• **EXERCISE INSTRUCTIONS**:
A - Print the passage of the data platform product management post starting with "This is a series" and going on through "a brief introduction.", word for word.
B - In the post on data platform product management, what role did the author start in before moving to project and program management?

___ QUOTED TEXT

Welcome to a deeper dive into Platform Product Management. Specifically, data platform product management.

What is data platform product management? Why is it different from traditional product management? Or is it?

This is a series of blog posts that I have been meaning to write for quite some time, and now that I have gotten over my procrastination, here we go!

You may be wondering why you should be reading what I have to say. Let me start with a brief introduction.

I have worked in the world of data, analytics, business intelligence and insights for over two decades at big companies and small, and across a wide variety of industries and applications. I started as an ETL developer and moved to project management and program management before settling into my true passion which is product management.

My product management journey includes:

  • Zero to one data products like a home-grown data catalog which covered 100% of the data footprint, cataloging over 2 million objects across almost a dozen technologies
  • Exploding growth of existing data products like Jupyter-based notebooks platform for over 4,500 data scientists, data analysts and engineers starting at around 100 beta users and getting it to 1,500 monthly active users
  • Creating products in the complex world of data infrastructure like an application lifecycle management product which helped engineers write SQL, Scala, Java and Python applications including components like application registry, templatized source code repository, CI and CD, orchestration/scheduling and of course standard observability
  • Moving a two-decade old data infrastructure footprint to public cloud
  • Numerous internal and external talks and posts (some of which are linked above)

______
___ EXCERPTED RECORDS

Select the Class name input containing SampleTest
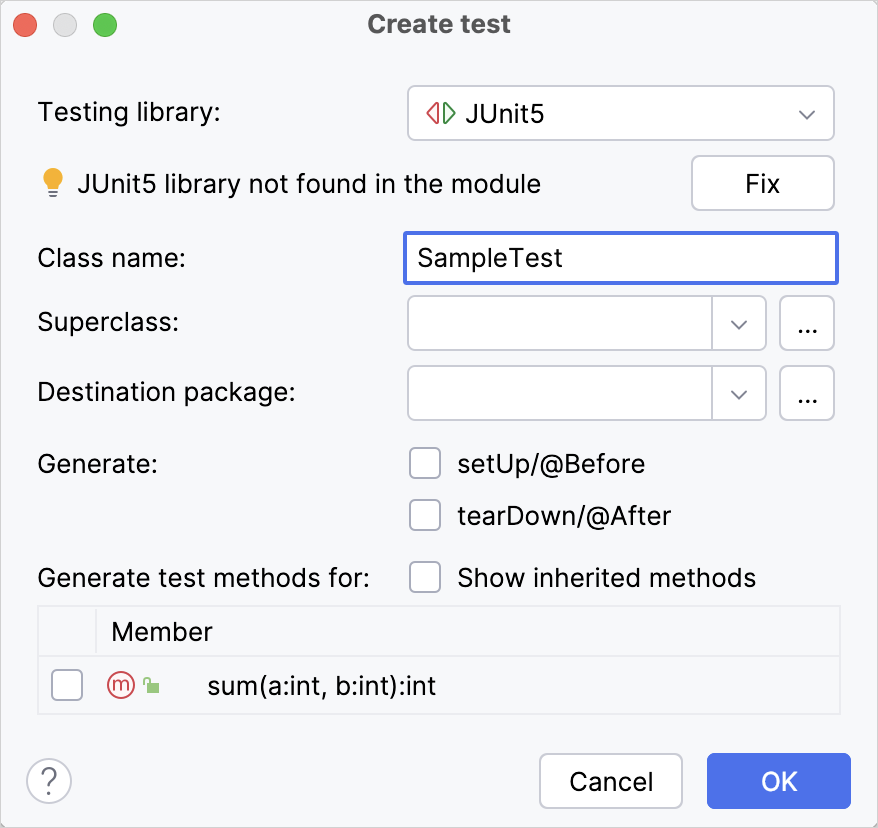The width and height of the screenshot is (878, 828). (x=620, y=257)
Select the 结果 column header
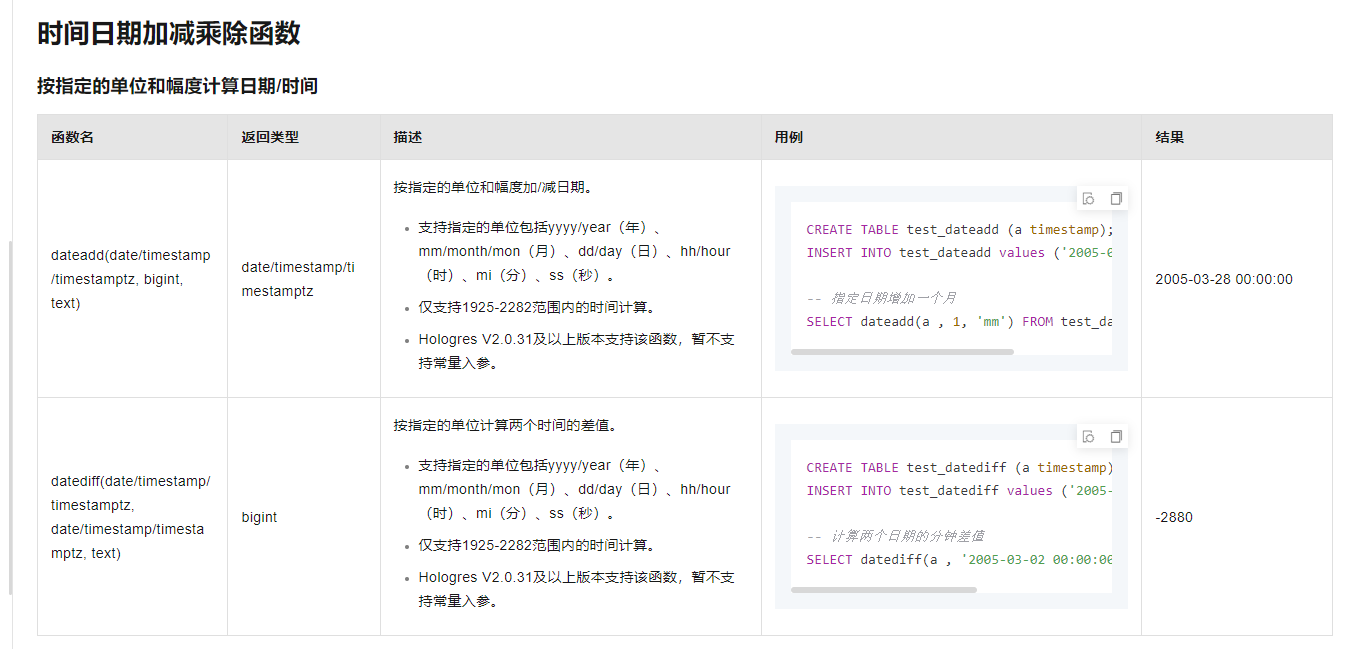The height and width of the screenshot is (649, 1345). [x=1170, y=137]
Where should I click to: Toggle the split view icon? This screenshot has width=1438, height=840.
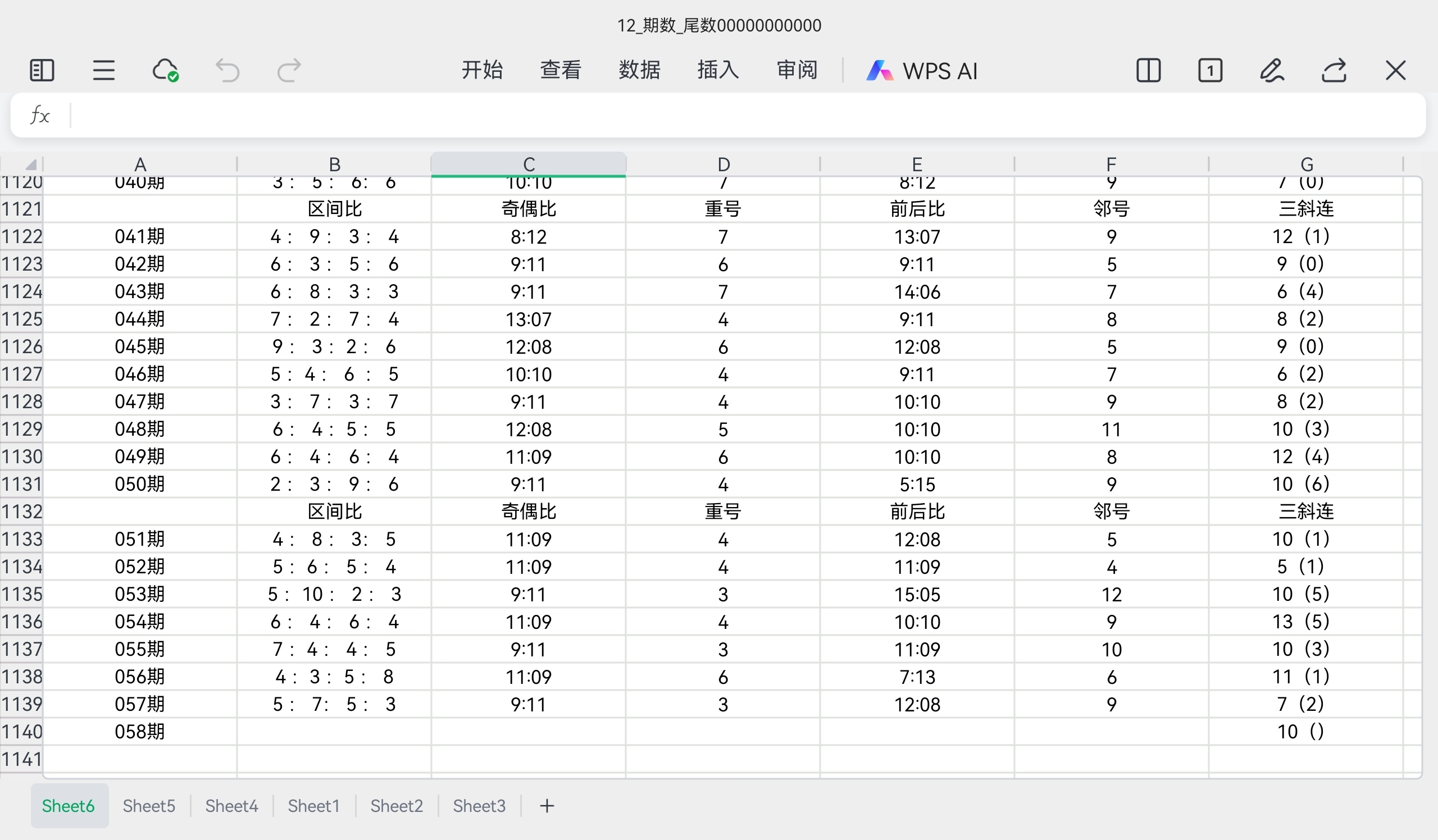1148,71
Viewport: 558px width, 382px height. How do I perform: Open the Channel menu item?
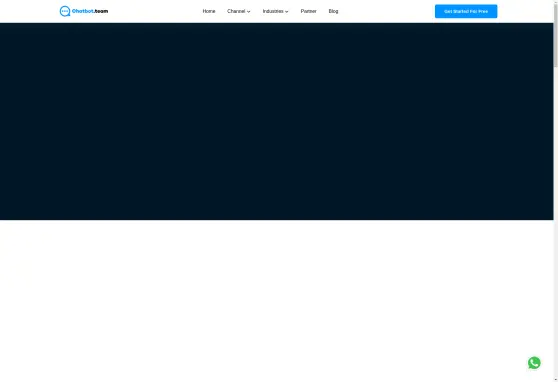point(236,11)
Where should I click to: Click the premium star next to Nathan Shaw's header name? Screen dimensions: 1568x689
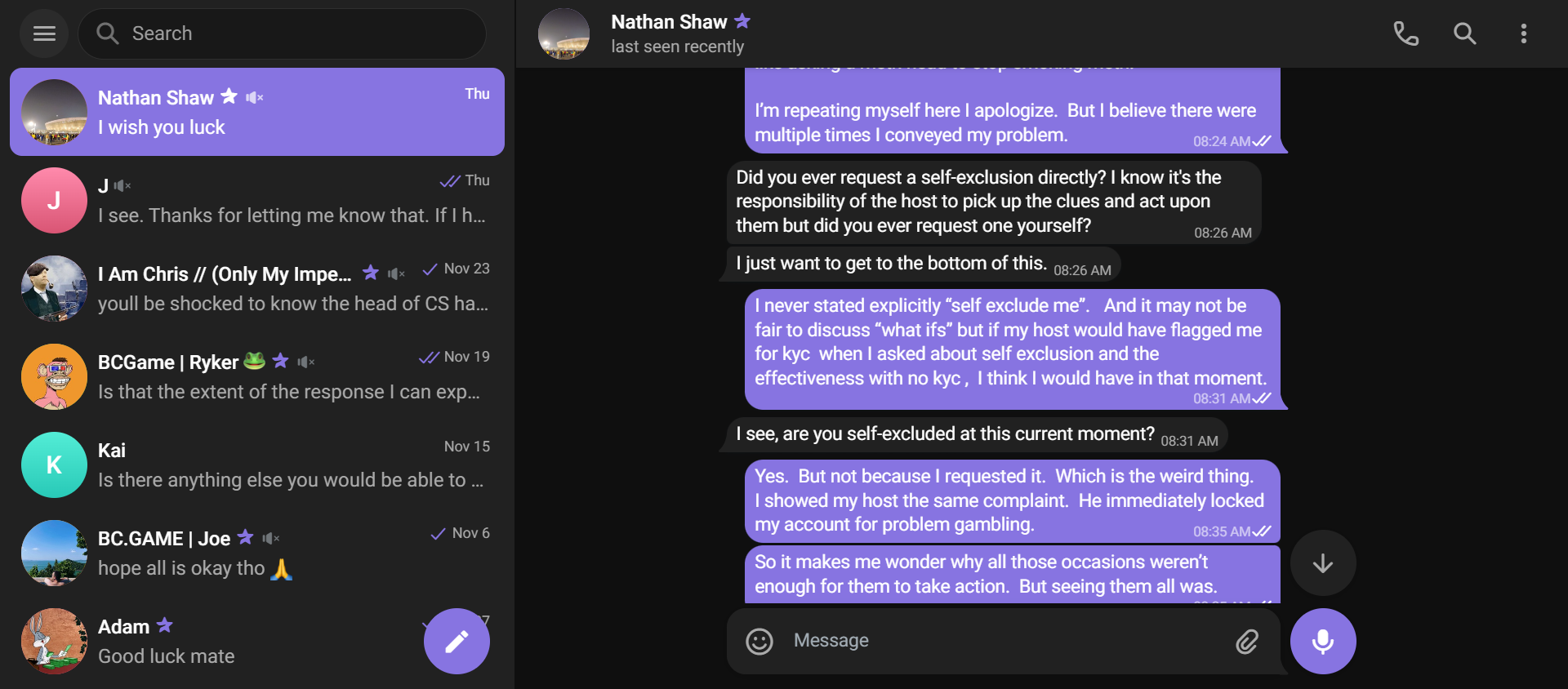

______

• **RESPONSES TO THE TASKS**:
A -
This is a series of blog posts that I have been meaning to write for quite some time, and now that I have gotten over my procrastination, here we go!

You may be wondering why you should be reading what I have to say. Let me start with a brief introduction.

B - An ETL developer.